La chronique de Guillaume Tion
Magazine
Mercredi 11 décembre 2019
2 min

Le nouveau festival de la compagnie La vie brève au théâtre de l’Aquarium

Lorsqu’ils ont pris cette année les rênes de l’Aquarium, Jeanne Candel et Samuel Achache, fondateur de La vie brève avec la productrice Marion Bois et l’administratrice Elaine Meric, ont décidé d’une programmation originale : ne pas perler leur saison de différents spectacles, comme tout le monde, mais organiser deux festivals, d’une durée de deux mois chacun, où collisionnent une quinzaine de productions. Nous y sommes, depuis le 3 décembre, c’est le premier festival. C’est Bruit 1.

Ce n’est pas du théâtre. Ou pas seulement de la musique. La vie brève mélange tout. C’est le Broadway du classique. Sur scène, les artistes jouent, chantent, éventuellement dansent, et interprètent en même temps du Bach ou du Schumann. Les musiciens sont comédiens tandis que les comédiens jouent de la musique. On appelle ça spectacle hybrides, transdisciplinaires, etc. Mais rien ne peut vraiment qualifier le plaisir que l’on ressent en assistant à ce genre de performance. D’autant que La vie brève est drôle. Sont donc présentées certaines de leurs anciennes productions, comme Demi-Véronique, mais aussi beaucoup de créations, des créations travaillées par des artistes en résidence dans un Aquarium qui devient laboratoire créatif où bien des compagnies se mélangent.

** Consigne **
Citez toutes les personnes que la chronique présente comme fondatrices de la compagnie La vie brève.

** Données **
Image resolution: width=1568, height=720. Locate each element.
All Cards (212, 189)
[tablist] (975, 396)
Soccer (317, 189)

** Votre réponse **
Jeanne Candel, Samuel Achache, Marion Bois (productrice) et Elaine Meric (administratrice).